Qu’ils ne laissent rien voir de plus quand on les quitte.

Pour nous plaire toujours et pour votre intérêt,

De l’aimable pudeur respectez la limite.

Songez que son plus sûr attrait

Est de se dérober au désir qu’elle excite.

Le véritable amour est timide et discret.

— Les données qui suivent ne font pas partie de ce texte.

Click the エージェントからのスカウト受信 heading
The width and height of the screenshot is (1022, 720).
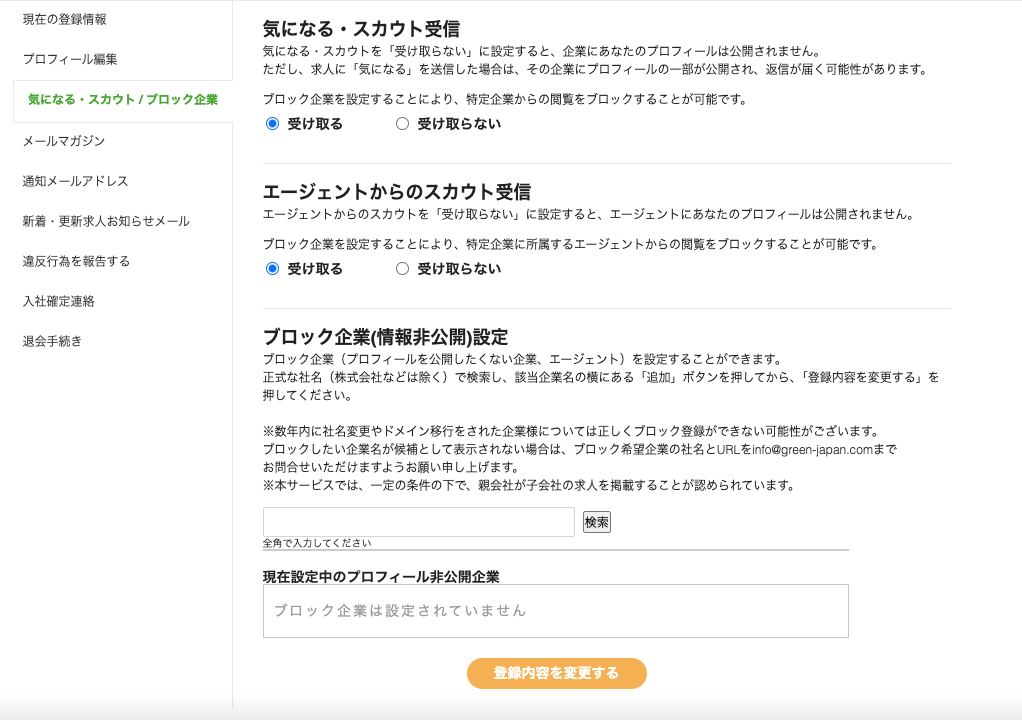(x=396, y=192)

Tant qu’il espère, il vole à votre suite,

Si vous lui dévoilez trop tôt votre secret,

Son feu s’éteint, Il prend la fuite.

Par le C. Croizetière.



 


Fragment d’un poème sur l’imagination.

Pénétrez de Newton l’auguste sanctuaire :

Loin du monde frivole et de son vain fracas,

De tous les vils pensers qui rampent ici-bas,

Dans cette vaste mer de feux étincelante,

Devant qui notre esprit recule d’épouvante,

Newton plonge : Il poursuit, il atteint ces grands corps,

Qui jusqu’à lui, sans loi, sans règle, sans accords,

Roulaient désordonnés sous ces voûtes profondes.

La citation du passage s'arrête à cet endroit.